--- START ---

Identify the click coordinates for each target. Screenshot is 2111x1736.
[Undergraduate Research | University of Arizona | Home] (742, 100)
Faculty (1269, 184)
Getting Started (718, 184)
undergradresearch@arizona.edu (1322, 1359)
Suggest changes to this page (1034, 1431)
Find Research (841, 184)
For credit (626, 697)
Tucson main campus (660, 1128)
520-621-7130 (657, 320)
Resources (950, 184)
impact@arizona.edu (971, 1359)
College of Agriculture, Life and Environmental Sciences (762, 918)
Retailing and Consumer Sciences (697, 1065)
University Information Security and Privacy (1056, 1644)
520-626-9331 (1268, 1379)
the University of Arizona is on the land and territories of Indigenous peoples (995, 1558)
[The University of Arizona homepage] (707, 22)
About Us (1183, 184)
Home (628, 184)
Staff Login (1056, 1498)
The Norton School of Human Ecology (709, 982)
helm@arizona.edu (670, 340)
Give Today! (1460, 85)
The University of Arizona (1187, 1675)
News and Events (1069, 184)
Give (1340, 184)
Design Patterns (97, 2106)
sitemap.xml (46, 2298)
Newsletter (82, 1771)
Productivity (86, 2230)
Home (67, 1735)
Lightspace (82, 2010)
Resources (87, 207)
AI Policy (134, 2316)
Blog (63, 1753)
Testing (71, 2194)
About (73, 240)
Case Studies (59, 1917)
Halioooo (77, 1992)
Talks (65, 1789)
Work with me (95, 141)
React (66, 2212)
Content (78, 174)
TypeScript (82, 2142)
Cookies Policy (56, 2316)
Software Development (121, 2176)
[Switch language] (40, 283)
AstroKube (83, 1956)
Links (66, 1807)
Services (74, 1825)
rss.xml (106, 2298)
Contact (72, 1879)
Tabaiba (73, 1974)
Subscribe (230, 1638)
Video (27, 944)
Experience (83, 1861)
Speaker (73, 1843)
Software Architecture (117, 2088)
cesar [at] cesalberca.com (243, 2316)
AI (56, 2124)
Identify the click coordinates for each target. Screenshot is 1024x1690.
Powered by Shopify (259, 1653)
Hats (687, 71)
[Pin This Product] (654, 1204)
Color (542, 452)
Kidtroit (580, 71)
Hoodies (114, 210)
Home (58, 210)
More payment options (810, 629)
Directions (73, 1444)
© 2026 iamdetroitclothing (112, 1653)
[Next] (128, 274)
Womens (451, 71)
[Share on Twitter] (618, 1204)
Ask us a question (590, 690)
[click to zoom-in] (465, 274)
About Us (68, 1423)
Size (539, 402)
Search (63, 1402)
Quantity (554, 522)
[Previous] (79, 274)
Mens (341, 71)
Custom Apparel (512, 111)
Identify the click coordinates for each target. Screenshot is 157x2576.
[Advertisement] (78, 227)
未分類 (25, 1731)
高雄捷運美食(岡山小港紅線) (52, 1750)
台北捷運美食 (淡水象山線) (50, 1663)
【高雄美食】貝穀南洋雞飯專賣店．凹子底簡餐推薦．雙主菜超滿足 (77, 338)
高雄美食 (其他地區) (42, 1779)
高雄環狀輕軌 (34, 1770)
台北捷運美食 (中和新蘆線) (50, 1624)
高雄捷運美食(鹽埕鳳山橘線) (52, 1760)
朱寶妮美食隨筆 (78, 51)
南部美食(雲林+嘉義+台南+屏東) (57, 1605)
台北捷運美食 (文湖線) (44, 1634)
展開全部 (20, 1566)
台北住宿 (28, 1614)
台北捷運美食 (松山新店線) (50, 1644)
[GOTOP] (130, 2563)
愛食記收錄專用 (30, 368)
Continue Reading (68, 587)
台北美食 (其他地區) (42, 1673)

--- END ---

Make an exact copy of all the entries above.

Identify the click coordinates for each target. Screenshot is 2111x1736.
[Undergraduate Research | University of Arizona | Home] (742, 100)
Faculty (1269, 184)
Getting Started (718, 184)
undergradresearch@arizona.edu (1322, 1359)
Suggest changes to this page (1034, 1431)
Find Research (841, 184)
For credit (626, 697)
Tucson main campus (660, 1128)
520-621-7130 (657, 320)
Resources (950, 184)
impact@arizona.edu (971, 1359)
College of Agriculture, Life and Environmental Sciences (762, 918)
Retailing and Consumer Sciences (697, 1065)
University Information Security and Privacy (1056, 1644)
520-626-9331 (1268, 1379)
the University of Arizona is on the land and territories of Indigenous peoples (995, 1558)
[The University of Arizona homepage] (707, 22)
About Us (1183, 184)
Home (628, 184)
Staff Login (1056, 1498)
The Norton School of Human Ecology (709, 982)
helm@arizona.edu (670, 340)
Give Today! (1460, 85)
The University of Arizona (1187, 1675)
News and Events (1069, 184)
Give (1340, 184)
Design Patterns (97, 2106)
sitemap.xml (46, 2298)
Newsletter (82, 1771)
Productivity (86, 2230)
Home (67, 1735)
Lightspace (82, 2010)
Resources (87, 207)
AI Policy (134, 2316)
Blog (63, 1753)
Testing (71, 2194)
About (73, 240)
Case Studies (59, 1917)
Halioooo (77, 1992)
Talks (65, 1789)
Work with me (95, 141)
React (66, 2212)
Content (78, 174)
TypeScript (82, 2142)
Cookies Policy (56, 2316)
Software Development (121, 2176)
[Switch language] (40, 283)
AstroKube (83, 1956)
Links (66, 1807)
Services (74, 1825)
rss.xml (106, 2298)
Contact (72, 1879)
Tabaiba (73, 1974)
Subscribe (230, 1638)
Video (27, 944)
Experience (83, 1861)
Speaker (73, 1843)
Software Architecture (117, 2088)
cesar [at] cesalberca.com (243, 2316)
AI (56, 2124)
Identify the click coordinates for each target. Screenshot is 1024x1690.
Powered by Shopify (259, 1653)
Hats (687, 71)
[Pin This Product] (654, 1204)
Color (542, 452)
Kidtroit (580, 71)
Hoodies (114, 210)
Home (58, 210)
More payment options (810, 629)
Directions (73, 1444)
© 2026 iamdetroitclothing (112, 1653)
[Next] (128, 274)
Womens (451, 71)
[Share on Twitter] (618, 1204)
Ask us a question (590, 690)
[click to zoom-in] (465, 274)
About Us (68, 1423)
Size (539, 402)
Search (63, 1402)
Quantity (554, 522)
[Previous] (79, 274)
Mens (341, 71)
Custom Apparel (512, 111)
Identify the click coordinates for each target. Screenshot is 157x2576.
[Advertisement] (78, 227)
未分類 (25, 1731)
高雄捷運美食(岡山小港紅線) (52, 1750)
台北捷運美食 (淡水象山線) (50, 1663)
【高雄美食】貝穀南洋雞飯專賣店．凹子底簡餐推薦．雙主菜超滿足 (77, 338)
高雄美食 (其他地區) (42, 1779)
高雄環狀輕軌 (34, 1770)
台北捷運美食 (中和新蘆線) (50, 1624)
高雄捷運美食(鹽埕鳳山橘線) (52, 1760)
朱寶妮美食隨筆 (78, 51)
南部美食(雲林+嘉義+台南+屏東) (57, 1605)
台北捷運美食 (文湖線) (44, 1634)
展開全部 (20, 1566)
台北住宿 (28, 1614)
台北捷運美食 (松山新店線) (50, 1644)
[GOTOP] (130, 2563)
愛食記收錄專用 (30, 368)
Continue Reading (68, 587)
台北美食 (其他地區) (42, 1673)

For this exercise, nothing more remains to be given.